INFORMATION SUPPLIED below:

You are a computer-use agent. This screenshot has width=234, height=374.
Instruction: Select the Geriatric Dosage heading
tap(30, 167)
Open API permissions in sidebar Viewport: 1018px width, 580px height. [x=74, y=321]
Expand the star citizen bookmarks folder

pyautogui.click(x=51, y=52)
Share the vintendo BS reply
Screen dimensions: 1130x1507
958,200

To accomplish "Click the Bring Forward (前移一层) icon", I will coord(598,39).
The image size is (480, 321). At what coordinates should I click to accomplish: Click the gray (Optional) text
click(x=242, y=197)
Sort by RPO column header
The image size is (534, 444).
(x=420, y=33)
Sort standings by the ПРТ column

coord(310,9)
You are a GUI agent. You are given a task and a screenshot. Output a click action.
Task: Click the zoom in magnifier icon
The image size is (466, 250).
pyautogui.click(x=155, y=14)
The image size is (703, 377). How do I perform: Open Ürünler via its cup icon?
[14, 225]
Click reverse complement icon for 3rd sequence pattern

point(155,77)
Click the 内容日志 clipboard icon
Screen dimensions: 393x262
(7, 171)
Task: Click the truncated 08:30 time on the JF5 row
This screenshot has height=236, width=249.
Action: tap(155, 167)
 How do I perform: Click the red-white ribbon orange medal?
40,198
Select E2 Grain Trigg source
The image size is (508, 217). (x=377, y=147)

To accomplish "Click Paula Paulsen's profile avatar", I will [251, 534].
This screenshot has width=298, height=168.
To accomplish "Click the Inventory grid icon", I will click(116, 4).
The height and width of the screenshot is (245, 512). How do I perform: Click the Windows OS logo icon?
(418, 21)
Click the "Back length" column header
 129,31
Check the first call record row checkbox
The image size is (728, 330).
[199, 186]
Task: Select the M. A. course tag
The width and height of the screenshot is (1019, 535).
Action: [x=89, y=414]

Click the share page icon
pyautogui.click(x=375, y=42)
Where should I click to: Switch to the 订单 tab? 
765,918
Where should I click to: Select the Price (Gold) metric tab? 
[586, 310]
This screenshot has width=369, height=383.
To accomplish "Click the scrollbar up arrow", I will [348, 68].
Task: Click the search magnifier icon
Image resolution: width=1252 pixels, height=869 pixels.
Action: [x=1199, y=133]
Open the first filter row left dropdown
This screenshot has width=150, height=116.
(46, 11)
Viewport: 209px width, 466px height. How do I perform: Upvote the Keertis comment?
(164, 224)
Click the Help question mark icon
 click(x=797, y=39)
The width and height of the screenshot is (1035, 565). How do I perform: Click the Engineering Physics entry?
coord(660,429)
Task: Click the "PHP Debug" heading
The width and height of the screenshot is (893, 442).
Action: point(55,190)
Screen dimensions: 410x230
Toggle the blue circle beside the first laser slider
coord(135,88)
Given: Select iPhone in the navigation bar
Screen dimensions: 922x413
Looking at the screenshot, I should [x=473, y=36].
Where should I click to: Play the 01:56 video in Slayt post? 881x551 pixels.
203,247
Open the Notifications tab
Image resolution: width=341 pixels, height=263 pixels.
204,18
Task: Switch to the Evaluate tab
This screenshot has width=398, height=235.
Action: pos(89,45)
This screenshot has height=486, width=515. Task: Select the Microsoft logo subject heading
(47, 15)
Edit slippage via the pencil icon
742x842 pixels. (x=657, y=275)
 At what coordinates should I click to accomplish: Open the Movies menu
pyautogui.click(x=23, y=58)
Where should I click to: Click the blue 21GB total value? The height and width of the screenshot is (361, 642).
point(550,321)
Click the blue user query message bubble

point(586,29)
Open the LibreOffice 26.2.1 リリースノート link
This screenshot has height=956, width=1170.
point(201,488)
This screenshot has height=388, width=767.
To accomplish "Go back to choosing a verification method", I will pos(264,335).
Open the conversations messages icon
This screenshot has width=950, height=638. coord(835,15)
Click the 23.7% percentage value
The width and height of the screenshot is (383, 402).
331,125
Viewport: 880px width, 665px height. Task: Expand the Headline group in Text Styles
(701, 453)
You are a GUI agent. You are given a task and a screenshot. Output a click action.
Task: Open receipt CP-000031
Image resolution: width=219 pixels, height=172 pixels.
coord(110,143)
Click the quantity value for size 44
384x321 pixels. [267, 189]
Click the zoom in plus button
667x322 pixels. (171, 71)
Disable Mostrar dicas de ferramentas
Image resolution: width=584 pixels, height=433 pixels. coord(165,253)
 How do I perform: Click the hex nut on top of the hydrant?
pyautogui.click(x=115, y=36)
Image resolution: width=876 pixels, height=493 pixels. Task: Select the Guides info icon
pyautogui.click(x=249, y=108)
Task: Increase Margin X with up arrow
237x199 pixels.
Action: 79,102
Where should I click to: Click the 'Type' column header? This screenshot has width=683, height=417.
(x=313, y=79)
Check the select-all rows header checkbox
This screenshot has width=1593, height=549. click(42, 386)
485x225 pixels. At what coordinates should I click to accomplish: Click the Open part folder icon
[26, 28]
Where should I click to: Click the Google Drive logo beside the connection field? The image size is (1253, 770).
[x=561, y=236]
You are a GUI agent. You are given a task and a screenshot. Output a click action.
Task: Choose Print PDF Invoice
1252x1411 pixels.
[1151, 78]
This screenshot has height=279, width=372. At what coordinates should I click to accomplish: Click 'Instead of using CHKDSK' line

End of INFORMATION SUPPLIED.

EXERCISE: Nothing in the data above may be skipped; repeat it all exactly.

OUTPUT:
You are a computer-use agent. This screenshot has width=234, height=374.
Instruction: Select the Geriatric Dosage heading
tap(30, 167)
Open API permissions in sidebar Viewport: 1018px width, 580px height. [x=74, y=321]
Expand the star citizen bookmarks folder

pyautogui.click(x=51, y=52)
Share the vintendo BS reply
Screen dimensions: 1130x1507
958,200

To accomplish "Click the Bring Forward (前移一层) icon", I will coord(598,39).
The image size is (480, 321). At what coordinates should I click to accomplish: Click the gray (Optional) text
click(x=242, y=197)
Sort by RPO column header
The image size is (534, 444).
(x=420, y=33)
Sort standings by the ПРТ column

coord(310,9)
You are a GUI agent. You are given a task and a screenshot. Output a click action.
Task: Click the zoom in magnifier icon
The image size is (466, 250).
pyautogui.click(x=155, y=14)
The image size is (703, 377). How do I perform: Open Ürünler via its cup icon?
[14, 225]
Click reverse complement icon for 3rd sequence pattern

point(155,77)
Click the 内容日志 clipboard icon
Screen dimensions: 393x262
(7, 171)
Task: Click the truncated 08:30 time on the JF5 row
This screenshot has height=236, width=249.
Action: tap(155, 167)
 How do I perform: Click the red-white ribbon orange medal?
40,198
Select E2 Grain Trigg source
The image size is (508, 217). (x=377, y=147)

To accomplish "Click Paula Paulsen's profile avatar", I will [251, 534].
This screenshot has width=298, height=168.
To accomplish "Click the Inventory grid icon", I will click(116, 4).
The height and width of the screenshot is (245, 512). How do I perform: Click the Windows OS logo icon?
(418, 21)
Click the "Back length" column header
 129,31
Check the first call record row checkbox
The image size is (728, 330).
[199, 186]
Task: Select the M. A. course tag
The width and height of the screenshot is (1019, 535).
Action: [x=89, y=414]

Click the share page icon
pyautogui.click(x=375, y=42)
Where should I click to: Switch to the 订单 tab? 
765,918
Where should I click to: Select the Price (Gold) metric tab? 
[586, 310]
This screenshot has width=369, height=383.
To accomplish "Click the scrollbar up arrow", I will [348, 68].
Task: Click the search magnifier icon
Image resolution: width=1252 pixels, height=869 pixels.
Action: [x=1199, y=133]
Open the first filter row left dropdown
This screenshot has width=150, height=116.
(46, 11)
Viewport: 209px width, 466px height. How do I perform: Upvote the Keertis comment?
(164, 224)
Click the Help question mark icon
 click(x=797, y=39)
The width and height of the screenshot is (1035, 565). How do I perform: Click the Engineering Physics entry?
coord(660,429)
Task: Click the "PHP Debug" heading
The width and height of the screenshot is (893, 442).
Action: point(55,190)
Screen dimensions: 410x230
Toggle the blue circle beside the first laser slider
coord(135,88)
Given: Select iPhone in the navigation bar
Screen dimensions: 922x413
Looking at the screenshot, I should [x=473, y=36].
Where should I click to: Play the 01:56 video in Slayt post? 881x551 pixels.
203,247
Open the Notifications tab
Image resolution: width=341 pixels, height=263 pixels.
204,18
Task: Switch to the Evaluate tab
This screenshot has width=398, height=235.
Action: pos(89,45)
This screenshot has height=486, width=515. Task: Select the Microsoft logo subject heading
(47, 15)
Edit slippage via the pencil icon
742x842 pixels. (x=657, y=275)
 At what coordinates should I click to accomplish: Open the Movies menu
pyautogui.click(x=23, y=58)
Where should I click to: Click the blue 21GB total value? The height and width of the screenshot is (361, 642).
point(550,321)
Click the blue user query message bubble

point(586,29)
Open the LibreOffice 26.2.1 リリースノート link
This screenshot has height=956, width=1170.
point(201,488)
This screenshot has height=388, width=767.
To accomplish "Go back to choosing a verification method", I will pos(264,335).
Open the conversations messages icon
This screenshot has width=950, height=638. coord(835,15)
Click the 23.7% percentage value
The width and height of the screenshot is (383, 402).
331,125
Viewport: 880px width, 665px height. Task: Expand the Headline group in Text Styles
(701, 453)
You are a GUI agent. You are given a task and a screenshot. Output a click action.
Task: Open receipt CP-000031
Image resolution: width=219 pixels, height=172 pixels.
coord(110,143)
Click the quantity value for size 44
384x321 pixels. [267, 189]
Click the zoom in plus button
667x322 pixels. (171, 71)
Disable Mostrar dicas de ferramentas
Image resolution: width=584 pixels, height=433 pixels. coord(165,253)
 How do I perform: Click the hex nut on top of the hydrant?
pyautogui.click(x=115, y=36)
Image resolution: width=876 pixels, height=493 pixels. Task: Select the Guides info icon
pyautogui.click(x=249, y=108)
Task: Increase Margin X with up arrow
237x199 pixels.
Action: 79,102
Where should I click to: Click the 'Type' column header? This screenshot has width=683, height=417.
(x=313, y=79)
Check the select-all rows header checkbox
This screenshot has width=1593, height=549. click(42, 386)
485x225 pixels. At what coordinates should I click to accomplish: Click the Open part folder icon
[26, 28]
Where should I click to: Click the Google Drive logo beside the connection field? The image size is (1253, 770).
[x=561, y=236]
You are a GUI agent. You are given a task and a screenshot. Output a click action.
Task: Choose Print PDF Invoice
1252x1411 pixels.
[1151, 78]
This screenshot has height=279, width=372. At what coordinates should I click to accomplish: Click 'Instead of using CHKDSK' line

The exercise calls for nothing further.